Read files/objects + Encode/Decode Data - Document+CBOR_JSON_Converter

• To load a JSON file, only the following code is required.

from PythonValidGen.DataRepresentation.Document import Document

specification_path = 'PythonValidGen/JSON_Files/mDL_example_document3.json'

document = Document(file=specification_path, extension="JSON")
specification = document.content
print(specification)

• For XML files, the required code is similar.

from PythonValidGen.DataRepresentation.Document import Document

specification_path = 'Test_Files/file.xml'

document = Document(file=specification_path, extension="XML")
specification = document.content
print(specification)

• For CBOR files, the required code is also identical.

from PythonValidGen.DataRepresentation.Document import Document

specification_path = 'Test_Files/file.cbor'

document = Document(file=specification_path, extension="CBOR")
specification = document.content
print(specification)

It is possible to load data from more sources than files, f.e., a dict object. In this example, the object is later converted into a CBOR object, to finally load it again.

from PythonValidGen.DataRepresentation.Document import Document
from PythonValidGen.DataRepresentation.CBOR_JSON_Converter import cbor2json

s = {"document": [{"name": "Family Name", "string": {"is_binary": False, "encoding": "utf-8", "max_length": 150, "restrictions": ["punctuation", "digits"]}, "mandatory": True}]}
document = Document(content=s)
print(document.content)

cbor_obj = document.to_cbor()
print(cbor_obj)

json_obj = cbor2json(cbor_obj)
document1 = Document(content=json_obj)

assert document1.content == document.content
print(document1.content)

Last, but not least, the object is converted into a COSE object.
All three operations (encryption, mac and sign) are supported, as well all header values defined in PyCose library:

• Encrypting using a symmetric key:

from PythonValidGen.DataRepresentation.Document import Document

specification_path = 'PythonValidGen/JSON_Files/mDL_example_document3.json'

document = Document(file=specification_path, extension="JSON")

key = b"1234567890123456"
enc = document.enc({'ALG': 'A128GCM', 'IV': b'000102030405060708090a0b0c'}, {}, key)

dec: Document = Document.decoded_cose(enc, key)

assert dec.content == document.content
print(dec.content)

• Calculate a MAC for the document to ensure its integrity, using the same key for both operations:

from PythonValidGen.DataRepresentation.Document import Document

specification_path = 'PythonValidGen/JSON_Files/mDL_example_document3.json'

document = Document(file=specification_path, extension="JSON")

key = b"1234567890123456"
mac = document.mac({'ALG': 'HMAC_256', 'IV': b'000102030405060708090a0b0c'}, {}, key)

dec: Document = Document.decoded_cose(mac, key)

assert dec.content == document.content
print(dec.content)

Objective: Pick up the guide to loading and encoding data with the PythonValidGen Document class and continue it from the point where it ends.

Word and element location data
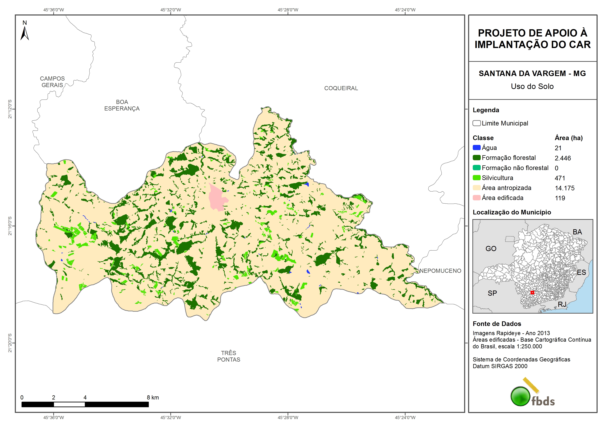This screenshot has height=427, width=605.
Task: Click the Limite Municipal legend symbol
Action: click(x=476, y=123)
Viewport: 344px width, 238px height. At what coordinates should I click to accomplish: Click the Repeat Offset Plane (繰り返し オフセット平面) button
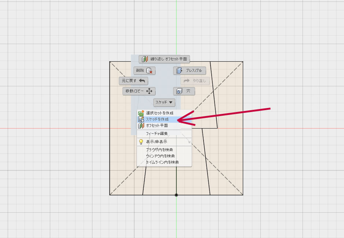[164, 59]

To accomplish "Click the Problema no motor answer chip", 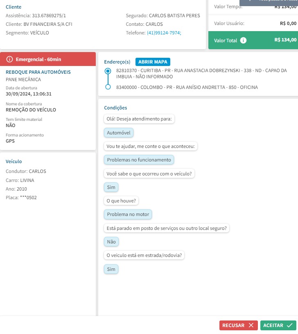I will [x=128, y=214].
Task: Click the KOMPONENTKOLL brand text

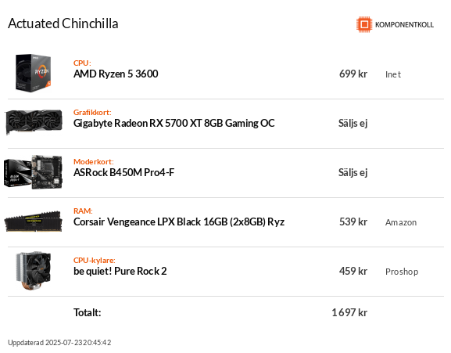Action: 404,25
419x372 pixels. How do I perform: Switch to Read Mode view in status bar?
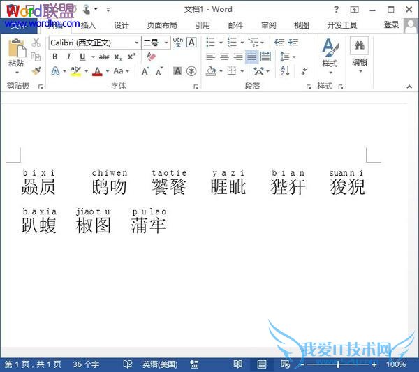coord(238,364)

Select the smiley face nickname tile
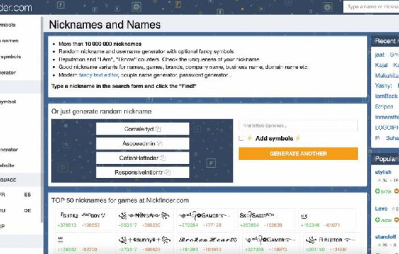327,219
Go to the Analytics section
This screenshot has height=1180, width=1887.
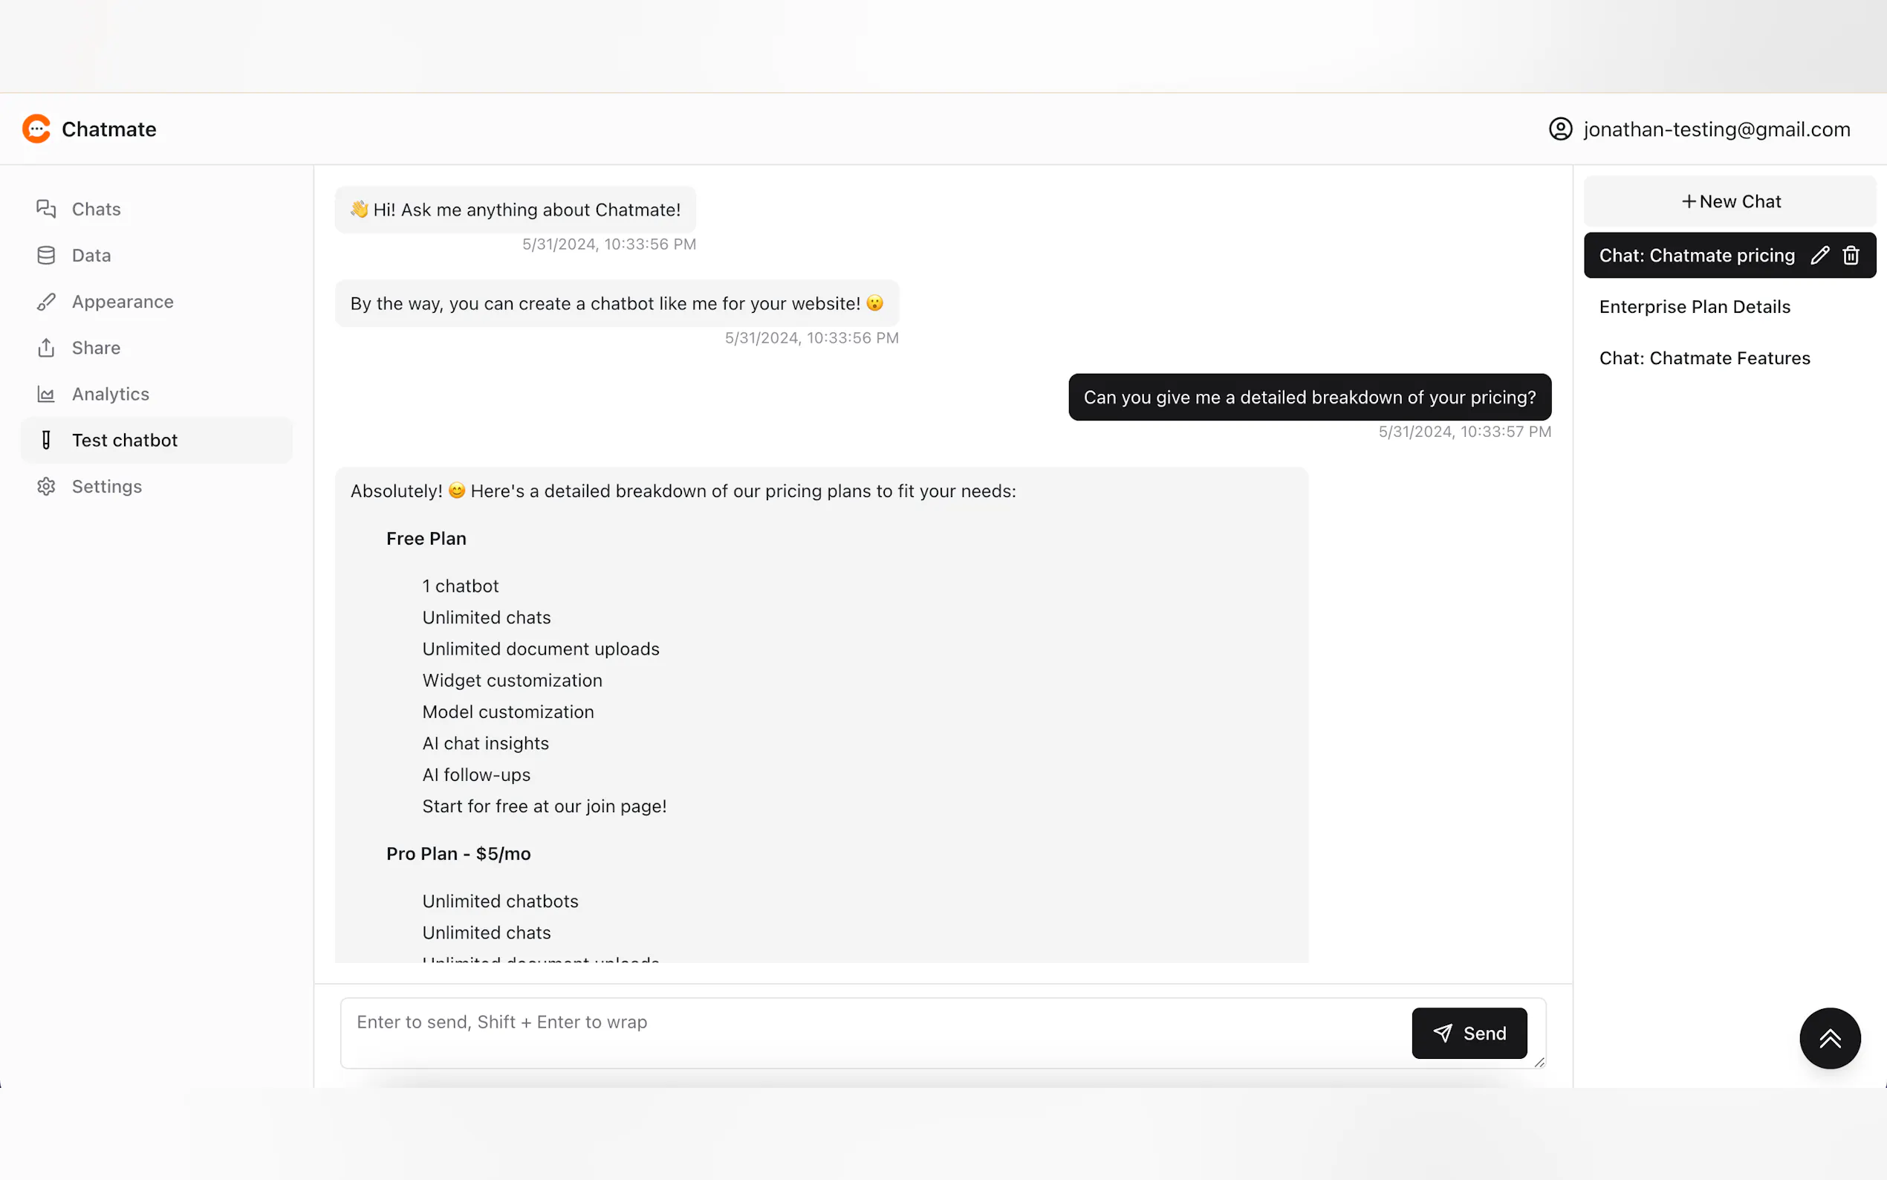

Task result:
• Calculate a signature for the document to ensure its integrity and non-repudiation, using assymetric cryptography. The two keys are encoded in pem format, the public key is used to verify and the private key is used to sign:

from PythonValidGen.DataRepresentation.Document import Document
from cryptography.hazmat.primitives.serialization import load_pem_private_key, load_pem_public_key

specification_path = 'PythonValidGen/JSON_Files/mDL_example_document3.json'

document = Document(file=specification_path, extension="JSON")

key = load_pem_private_key(open("Test_Files/private.pem", "rb").read(), password=b"password")
sign = document.sign({'ALG': 'RS1'}, {}, key)

key = load_pem_public_key(open("Test_Files/public.pem", "rb").read())
dec: Document = Document.decoded_cose(sign, key)

assert dec.content == document.content
print(dec.content)

Generate validator + Validate document - Generator+Validator

• Generate a file to validate documents according to an arbitrary struture.
  In this case mDL will be the used as proof-of-work. To validate a driver's license document (mDL), the file must be generated. For a more secure/robust way to generate this type of files, firstly, it is verified if the specification follows the accepted schema. After that, the file validator_example.py is generated, in order to check if the document is valid.

Essentially, there are three ways to validate:

1. import the "future" file and execute the validate_json_file function with the intended document. In this case, the structure was validated beforehand, returning True for valid documents and False otherwise;
2. executing through system call using the os library, 0 means success and everything else means failure;
3. executing as a script in cmd.

import os
from PythonValidGen.DataRepresentation.Document import Document
from PythonValidGen.Verifier.Verifier import Verifier
from PythonValidGen.Generator.Generator import Generator
    
specification_path = "PythonValidGen/JSON_Files/mDL_specification_prototype1.json"
schema_path = "PythonValidGen/JSON_Files/schema_document3.json"
target_path = "validator_example.py"
    
document = Document(file=specification_path, extension="JSON")
specification = document.content

schema = Document(file=schema_path, extension="JSON")
verifier = Verifier(schema.content)

verifier.verify(specification)

generator = Generator(specification, target_path)
generator.main()
print("File generated")
print()

from validator_example import validate_json_file
example_doc_path = "PythonValidGen/JSON_Files/mDL_example_document3.json"
schema_doc_path = "PythonValidGen/JSON_Files/schema_document3.json"

document = Document(file=example_doc_path)
document_data = document.content

schema_document = Document(file=schema_doc_path)
schema_data = schema_document.content

v = Verifier(schema_data)
v.verify(document_data)

if validate_json_file(document_data):
    print("Documento Válido")
else:
    print("Documento Inválido")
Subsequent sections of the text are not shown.